Saved entries

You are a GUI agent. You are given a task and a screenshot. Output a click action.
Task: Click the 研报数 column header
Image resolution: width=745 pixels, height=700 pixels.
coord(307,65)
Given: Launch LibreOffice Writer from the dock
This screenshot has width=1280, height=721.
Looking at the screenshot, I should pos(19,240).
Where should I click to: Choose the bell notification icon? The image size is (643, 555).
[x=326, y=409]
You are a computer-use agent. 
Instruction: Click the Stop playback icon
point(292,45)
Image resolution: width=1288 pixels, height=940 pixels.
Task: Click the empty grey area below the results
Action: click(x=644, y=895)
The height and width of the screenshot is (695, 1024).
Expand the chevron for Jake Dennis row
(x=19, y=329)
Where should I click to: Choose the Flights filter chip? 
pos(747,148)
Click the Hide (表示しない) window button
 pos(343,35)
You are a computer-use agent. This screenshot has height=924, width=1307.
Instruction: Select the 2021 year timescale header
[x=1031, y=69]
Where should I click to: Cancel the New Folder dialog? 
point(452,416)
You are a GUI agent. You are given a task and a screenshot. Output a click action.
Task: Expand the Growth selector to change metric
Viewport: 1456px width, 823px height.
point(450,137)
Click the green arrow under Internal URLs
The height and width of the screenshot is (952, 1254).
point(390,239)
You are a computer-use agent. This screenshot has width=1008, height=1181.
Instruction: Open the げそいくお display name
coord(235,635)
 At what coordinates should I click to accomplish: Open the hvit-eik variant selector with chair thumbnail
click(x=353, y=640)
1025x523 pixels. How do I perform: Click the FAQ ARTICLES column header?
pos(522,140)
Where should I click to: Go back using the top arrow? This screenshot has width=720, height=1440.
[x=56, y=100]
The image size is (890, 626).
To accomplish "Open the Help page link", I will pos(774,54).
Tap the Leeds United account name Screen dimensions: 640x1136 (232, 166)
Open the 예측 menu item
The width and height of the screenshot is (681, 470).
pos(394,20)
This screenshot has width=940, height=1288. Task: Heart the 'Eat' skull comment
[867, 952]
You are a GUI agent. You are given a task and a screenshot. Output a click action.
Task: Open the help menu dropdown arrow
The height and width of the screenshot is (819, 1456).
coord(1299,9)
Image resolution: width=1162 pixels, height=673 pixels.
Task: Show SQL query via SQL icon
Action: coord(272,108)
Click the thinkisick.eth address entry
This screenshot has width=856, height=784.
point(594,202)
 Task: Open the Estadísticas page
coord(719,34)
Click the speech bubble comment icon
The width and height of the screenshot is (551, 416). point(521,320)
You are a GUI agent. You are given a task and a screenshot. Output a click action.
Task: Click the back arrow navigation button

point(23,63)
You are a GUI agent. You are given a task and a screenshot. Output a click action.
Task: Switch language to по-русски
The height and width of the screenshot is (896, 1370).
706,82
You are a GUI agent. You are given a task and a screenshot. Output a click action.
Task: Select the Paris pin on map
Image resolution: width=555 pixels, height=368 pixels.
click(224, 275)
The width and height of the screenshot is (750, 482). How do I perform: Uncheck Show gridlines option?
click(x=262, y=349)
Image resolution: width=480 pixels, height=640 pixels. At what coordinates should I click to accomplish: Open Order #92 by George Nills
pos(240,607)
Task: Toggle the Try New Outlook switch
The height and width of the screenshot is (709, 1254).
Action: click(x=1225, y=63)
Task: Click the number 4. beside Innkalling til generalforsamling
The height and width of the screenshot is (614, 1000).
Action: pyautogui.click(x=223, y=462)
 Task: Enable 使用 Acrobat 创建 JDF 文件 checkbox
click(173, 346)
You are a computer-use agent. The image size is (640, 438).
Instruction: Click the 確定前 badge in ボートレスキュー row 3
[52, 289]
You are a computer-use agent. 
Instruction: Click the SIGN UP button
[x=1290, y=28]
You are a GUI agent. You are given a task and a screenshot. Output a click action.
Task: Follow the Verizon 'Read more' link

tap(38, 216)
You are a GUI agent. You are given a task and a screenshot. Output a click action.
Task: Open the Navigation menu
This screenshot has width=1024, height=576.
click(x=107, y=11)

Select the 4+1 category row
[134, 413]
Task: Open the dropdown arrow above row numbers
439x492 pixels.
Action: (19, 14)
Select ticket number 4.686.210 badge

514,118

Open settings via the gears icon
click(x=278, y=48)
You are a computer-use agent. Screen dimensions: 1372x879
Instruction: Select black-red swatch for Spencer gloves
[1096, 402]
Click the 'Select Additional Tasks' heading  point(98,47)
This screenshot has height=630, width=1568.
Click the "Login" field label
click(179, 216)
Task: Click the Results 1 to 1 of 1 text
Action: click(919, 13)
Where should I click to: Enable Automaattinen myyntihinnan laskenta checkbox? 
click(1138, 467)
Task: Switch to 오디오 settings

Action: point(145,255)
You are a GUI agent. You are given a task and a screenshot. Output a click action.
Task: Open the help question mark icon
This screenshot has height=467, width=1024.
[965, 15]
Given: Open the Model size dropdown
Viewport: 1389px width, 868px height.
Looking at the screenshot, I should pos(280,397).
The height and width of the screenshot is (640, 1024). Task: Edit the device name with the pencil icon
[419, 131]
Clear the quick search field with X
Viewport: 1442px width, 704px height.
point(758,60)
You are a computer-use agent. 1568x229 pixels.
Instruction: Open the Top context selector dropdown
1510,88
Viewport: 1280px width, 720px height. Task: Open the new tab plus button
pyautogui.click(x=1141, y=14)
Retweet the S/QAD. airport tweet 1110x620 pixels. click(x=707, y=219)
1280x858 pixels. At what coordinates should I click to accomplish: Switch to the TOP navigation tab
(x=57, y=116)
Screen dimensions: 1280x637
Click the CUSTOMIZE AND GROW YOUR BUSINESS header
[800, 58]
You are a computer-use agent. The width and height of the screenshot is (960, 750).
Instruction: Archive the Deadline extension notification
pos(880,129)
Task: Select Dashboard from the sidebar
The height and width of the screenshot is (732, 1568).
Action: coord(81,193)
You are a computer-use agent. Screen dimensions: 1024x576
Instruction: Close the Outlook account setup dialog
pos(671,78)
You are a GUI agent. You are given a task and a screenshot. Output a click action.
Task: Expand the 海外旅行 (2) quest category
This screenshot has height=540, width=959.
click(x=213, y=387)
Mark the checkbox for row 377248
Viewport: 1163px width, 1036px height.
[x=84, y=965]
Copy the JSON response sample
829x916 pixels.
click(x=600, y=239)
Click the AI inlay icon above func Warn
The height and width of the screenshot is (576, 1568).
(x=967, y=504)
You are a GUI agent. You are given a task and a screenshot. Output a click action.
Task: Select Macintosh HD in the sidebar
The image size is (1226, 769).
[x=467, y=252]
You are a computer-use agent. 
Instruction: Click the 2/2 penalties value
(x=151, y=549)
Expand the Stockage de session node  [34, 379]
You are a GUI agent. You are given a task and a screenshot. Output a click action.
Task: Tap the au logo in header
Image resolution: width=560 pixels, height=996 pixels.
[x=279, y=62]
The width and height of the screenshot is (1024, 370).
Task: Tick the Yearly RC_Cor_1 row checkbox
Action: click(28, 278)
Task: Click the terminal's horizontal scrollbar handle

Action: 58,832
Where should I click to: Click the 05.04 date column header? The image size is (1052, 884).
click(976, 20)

Problem description -
So that no detail is lost, give every line of the data again exactly.

Result of this task -
You are a GUI agent. You are given a task and a screenshot. Output a click action.
Task: Click the 研报数 column header
Image resolution: width=745 pixels, height=700 pixels.
coord(307,65)
Given: Launch LibreOffice Writer from the dock
This screenshot has width=1280, height=721.
Looking at the screenshot, I should pos(19,240).
Where should I click to: Choose the bell notification icon? The image size is (643, 555).
[x=326, y=409]
You are a computer-use agent. 
Instruction: Click the Stop playback icon
point(292,45)
Image resolution: width=1288 pixels, height=940 pixels.
Task: Click the empty grey area below the results
Action: click(x=644, y=895)
The height and width of the screenshot is (695, 1024).
Expand the chevron for Jake Dennis row
(x=19, y=329)
Where should I click to: Choose the Flights filter chip? 
pos(747,148)
Click the Hide (表示しない) window button
 pos(343,35)
You are a computer-use agent. This screenshot has height=924, width=1307.
Instruction: Select the 2021 year timescale header
[x=1031, y=69]
Where should I click to: Cancel the New Folder dialog? 
point(452,416)
You are a GUI agent. You are given a task and a screenshot. Output a click action.
Task: Expand the Growth selector to change metric
Viewport: 1456px width, 823px height.
point(450,137)
Click the green arrow under Internal URLs
The height and width of the screenshot is (952, 1254).
point(390,239)
You are a computer-use agent. This screenshot has width=1008, height=1181.
Instruction: Open the げそいくお display name
coord(235,635)
 At what coordinates should I click to accomplish: Open the hvit-eik variant selector with chair thumbnail
click(x=353, y=640)
1025x523 pixels. How do I perform: Click the FAQ ARTICLES column header?
pos(522,140)
Where should I click to: Go back using the top arrow? This screenshot has width=720, height=1440.
[x=56, y=100]
The image size is (890, 626).
To accomplish "Open the Help page link", I will pos(774,54).
Tap the Leeds United account name Screen dimensions: 640x1136 (232, 166)
Open the 예측 menu item
The width and height of the screenshot is (681, 470).
pos(394,20)
This screenshot has width=940, height=1288. Task: Heart the 'Eat' skull comment
[867, 952]
You are a GUI agent. You are given a task and a screenshot. Output a click action.
Task: Open the help menu dropdown arrow
The height and width of the screenshot is (819, 1456).
coord(1299,9)
Image resolution: width=1162 pixels, height=673 pixels.
Task: Show SQL query via SQL icon
Action: coord(272,108)
Click the thinkisick.eth address entry
This screenshot has width=856, height=784.
point(594,202)
 Task: Open the Estadísticas page
coord(719,34)
Click the speech bubble comment icon
The width and height of the screenshot is (551, 416). point(521,320)
You are a GUI agent. You are given a task and a screenshot. Output a click action.
Task: Click the back arrow navigation button

point(23,63)
You are a GUI agent. You are given a task and a screenshot. Output a click action.
Task: Switch language to по-русски
The height and width of the screenshot is (896, 1370).
706,82
You are a GUI agent. You are given a task and a screenshot. Output a click action.
Task: Select the Paris pin on map
Image resolution: width=555 pixels, height=368 pixels.
click(224, 275)
The width and height of the screenshot is (750, 482). How do I perform: Uncheck Show gridlines option?
click(x=262, y=349)
Image resolution: width=480 pixels, height=640 pixels. At what coordinates should I click to accomplish: Open Order #92 by George Nills
pos(240,607)
Task: Toggle the Try New Outlook switch
The height and width of the screenshot is (709, 1254).
Action: click(x=1225, y=63)
Task: Click the number 4. beside Innkalling til generalforsamling
The height and width of the screenshot is (614, 1000).
Action: pyautogui.click(x=223, y=462)
 Task: Enable 使用 Acrobat 创建 JDF 文件 checkbox
click(173, 346)
You are a computer-use agent. The image size is (640, 438).
Instruction: Click the 確定前 badge in ボートレスキュー row 3
[52, 289]
You are a computer-use agent. 
Instruction: Click the SIGN UP button
[x=1290, y=28]
You are a GUI agent. You are given a task and a screenshot. Output a click action.
Task: Follow the Verizon 'Read more' link

tap(38, 216)
You are a GUI agent. You are given a task and a screenshot. Output a click action.
Task: Open the Navigation menu
This screenshot has width=1024, height=576.
click(x=107, y=11)

Select the 4+1 category row
[134, 413]
Task: Open the dropdown arrow above row numbers
439x492 pixels.
Action: (19, 14)
Select ticket number 4.686.210 badge

514,118

Open settings via the gears icon
click(x=278, y=48)
You are a computer-use agent. Screen dimensions: 1372x879
Instruction: Select black-red swatch for Spencer gloves
[1096, 402]
Click the 'Select Additional Tasks' heading  point(98,47)
This screenshot has height=630, width=1568.
Click the "Login" field label
click(179, 216)
Task: Click the Results 1 to 1 of 1 text
Action: click(919, 13)
Where should I click to: Enable Automaattinen myyntihinnan laskenta checkbox? 
click(1138, 467)
Task: Switch to 오디오 settings

Action: point(145,255)
You are a GUI agent. You are given a task and a screenshot. Output a click action.
Task: Open the help question mark icon
This screenshot has height=467, width=1024.
[965, 15]
Given: Open the Model size dropdown
Viewport: 1389px width, 868px height.
Looking at the screenshot, I should pos(280,397).
The height and width of the screenshot is (640, 1024). Task: Edit the device name with the pencil icon
[419, 131]
Clear the quick search field with X
Viewport: 1442px width, 704px height.
point(758,60)
You are a computer-use agent. 1568x229 pixels.
Instruction: Open the Top context selector dropdown
1510,88
Viewport: 1280px width, 720px height. Task: Open the new tab plus button
pyautogui.click(x=1141, y=14)
Retweet the S/QAD. airport tweet 1110x620 pixels. click(x=707, y=219)
1280x858 pixels. At what coordinates should I click to accomplish: Switch to the TOP navigation tab
(x=57, y=116)
Screen dimensions: 1280x637
Click the CUSTOMIZE AND GROW YOUR BUSINESS header
[800, 58]
You are a computer-use agent. The width and height of the screenshot is (960, 750).
Instruction: Archive the Deadline extension notification
pos(880,129)
Task: Select Dashboard from the sidebar
The height and width of the screenshot is (732, 1568).
Action: coord(81,193)
You are a computer-use agent. Screen dimensions: 1024x576
Instruction: Close the Outlook account setup dialog
pos(671,78)
You are a GUI agent. You are given a task and a screenshot. Output a click action.
Task: Expand the 海外旅行 (2) quest category
This screenshot has height=540, width=959.
click(x=213, y=387)
Mark the checkbox for row 377248
Viewport: 1163px width, 1036px height.
[x=84, y=965]
Copy the JSON response sample
829x916 pixels.
click(x=600, y=239)
Click the AI inlay icon above func Warn
The height and width of the screenshot is (576, 1568).
(x=967, y=504)
You are a GUI agent. You are given a task and a screenshot. Output a click action.
Task: Select Macintosh HD in the sidebar
The image size is (1226, 769).
[x=467, y=252]
You are a computer-use agent. 
Instruction: Click the 2/2 penalties value
(x=151, y=549)
Expand the Stockage de session node  [34, 379]
You are a GUI agent. You are given a task and a screenshot. Output a click action.
Task: Tap the au logo in header
Image resolution: width=560 pixels, height=996 pixels.
[x=279, y=62]
The width and height of the screenshot is (1024, 370).
Task: Tick the Yearly RC_Cor_1 row checkbox
Action: click(28, 278)
Task: Click the terminal's horizontal scrollbar handle

Action: 58,832
Where should I click to: Click the 05.04 date column header? The image size is (1052, 884).
click(976, 20)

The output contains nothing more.